My Toxic Relationship with Poetry

My Toxic Relationship with Poetry

It finally happened. I’ve had poetry accepted and published. Did it help my negative perceptions of my poetry? No.

I have never written a poem that I liked for more than four hours. Those four hours occur directly after I’ve written the poem. By hour five, I never want to see it again.

I realize it’s “normal” that writers doubt their abilities from time to time. My problems only seem to exist in the realm of poetry. I still love about 90% of my fiction, and whether the pieces are published matters not at all. I either believe in my work, or not so much–but with poetry, it’s always a plummet from extreme satisfaction to “Why in hell did I write this crap?” The love cannot be rekindled.
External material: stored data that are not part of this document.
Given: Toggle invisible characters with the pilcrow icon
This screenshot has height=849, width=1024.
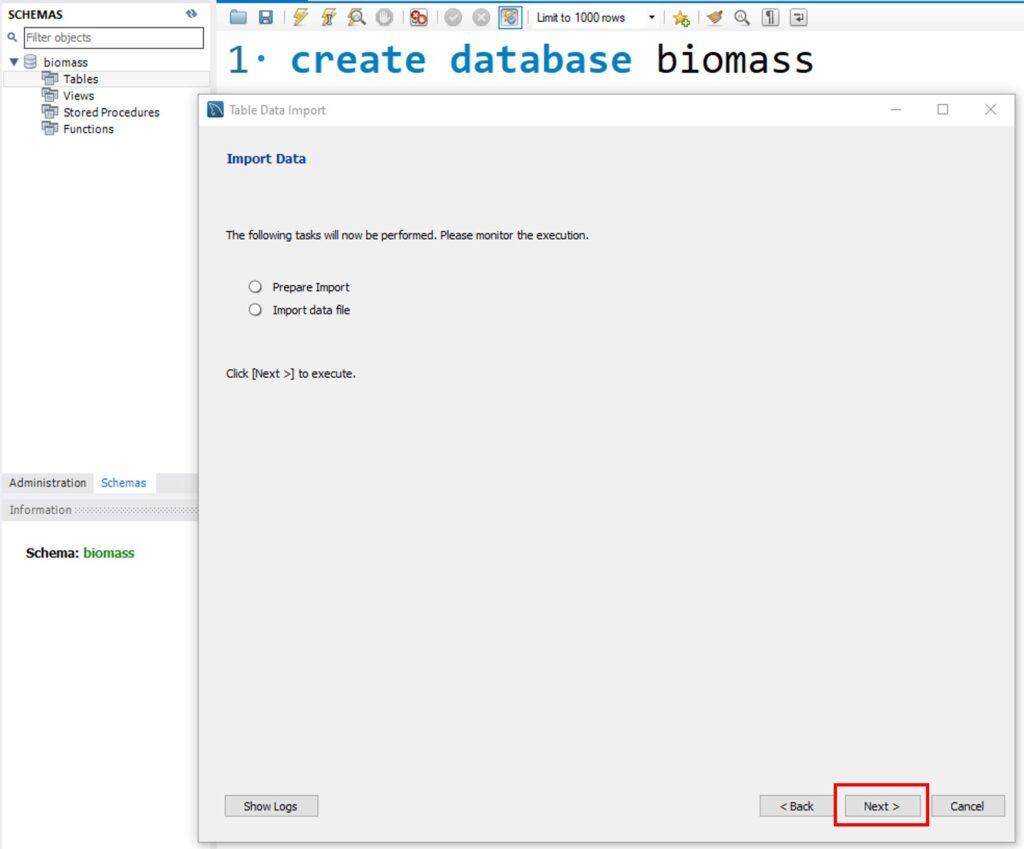Looking at the screenshot, I should click(770, 17).
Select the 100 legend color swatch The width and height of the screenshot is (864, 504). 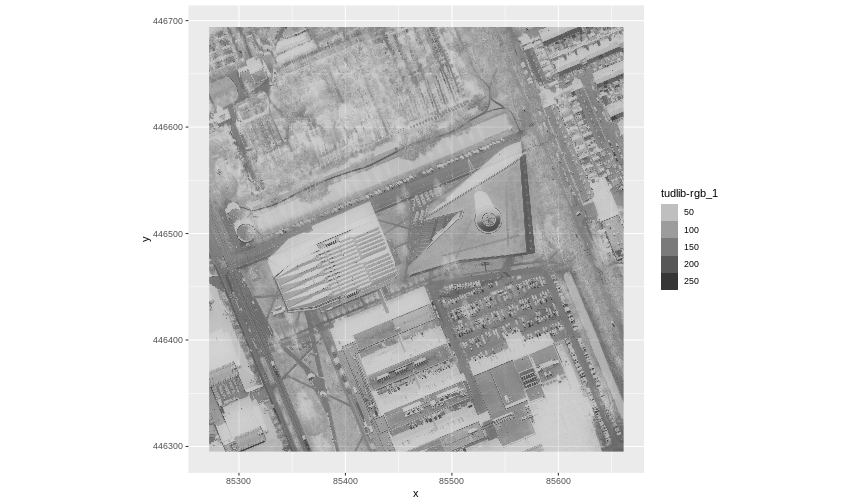(x=669, y=230)
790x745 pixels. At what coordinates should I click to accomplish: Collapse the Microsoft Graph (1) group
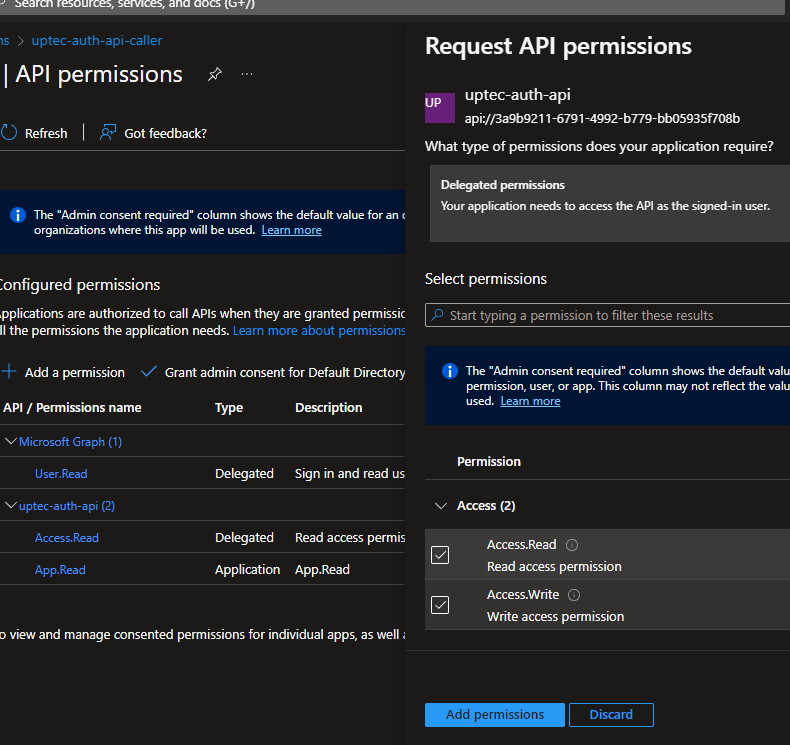point(11,442)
It’s a good thing I’m over the fear of what people will think of my work. However, I admit I’m happy my poetry selections (haiku, of all things) are only available to a small audience, most of whom don’t have time to read. No regrets, though. Published is published.

I could very easily overthink this toxic relationship. Poetry is generally meant to reveal deeper levels of a person. Is this a tinge of self-loathing remaining from my adolescence? On the other hand, fiction reveals the author, and I’m happy to lay that out in the sun for anyone. And on the third hand that I don’t even have, I think my capacity for emotional investment in anyone else’s judgment of my work disappeared completely after the fortieth or fiftieth rejection. Therefore, whatever the problem with poetry is, it simply is.

All that to say, I finally got a group of poems published. I can check that off the list.